Start of GIVEN RECORDS

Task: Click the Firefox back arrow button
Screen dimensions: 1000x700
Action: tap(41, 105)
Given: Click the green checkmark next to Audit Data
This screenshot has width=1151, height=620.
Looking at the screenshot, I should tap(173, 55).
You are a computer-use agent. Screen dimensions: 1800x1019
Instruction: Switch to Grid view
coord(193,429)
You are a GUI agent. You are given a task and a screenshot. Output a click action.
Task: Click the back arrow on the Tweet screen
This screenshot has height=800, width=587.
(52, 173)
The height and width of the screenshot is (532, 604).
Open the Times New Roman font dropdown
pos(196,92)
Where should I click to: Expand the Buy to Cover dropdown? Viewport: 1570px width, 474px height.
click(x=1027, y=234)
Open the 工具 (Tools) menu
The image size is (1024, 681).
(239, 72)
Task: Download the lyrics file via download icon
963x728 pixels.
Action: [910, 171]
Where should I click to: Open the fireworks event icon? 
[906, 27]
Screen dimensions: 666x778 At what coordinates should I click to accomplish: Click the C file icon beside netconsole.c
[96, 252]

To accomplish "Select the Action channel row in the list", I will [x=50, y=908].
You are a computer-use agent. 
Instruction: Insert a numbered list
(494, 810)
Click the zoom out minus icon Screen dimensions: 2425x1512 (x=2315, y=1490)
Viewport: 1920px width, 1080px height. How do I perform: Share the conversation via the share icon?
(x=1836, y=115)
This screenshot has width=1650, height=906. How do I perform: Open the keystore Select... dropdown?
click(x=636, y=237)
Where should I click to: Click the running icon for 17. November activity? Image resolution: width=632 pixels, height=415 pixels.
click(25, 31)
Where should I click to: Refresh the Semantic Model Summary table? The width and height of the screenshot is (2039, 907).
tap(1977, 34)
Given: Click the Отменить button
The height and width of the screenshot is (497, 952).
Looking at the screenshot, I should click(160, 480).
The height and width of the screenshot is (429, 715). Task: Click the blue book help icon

End of GIVEN RECORDS

Put the data from its first line through the line containing "coord(193,429)", both lines included, into a numbered list, and leave out any blank lines.

1. Task: Click the Firefox back arrow button
2. Screen dimensions: 1000x700
3. Action: tap(41, 105)
4. Given: Click the green checkmark next to Audit Data
5. This screenshot has width=1151, height=620.
6. Looking at the screenshot, I should tap(173, 55).
7. You are a computer-use agent. Screen dimensions: 1800x1019
8. Instruction: Switch to Grid view
9. coord(193,429)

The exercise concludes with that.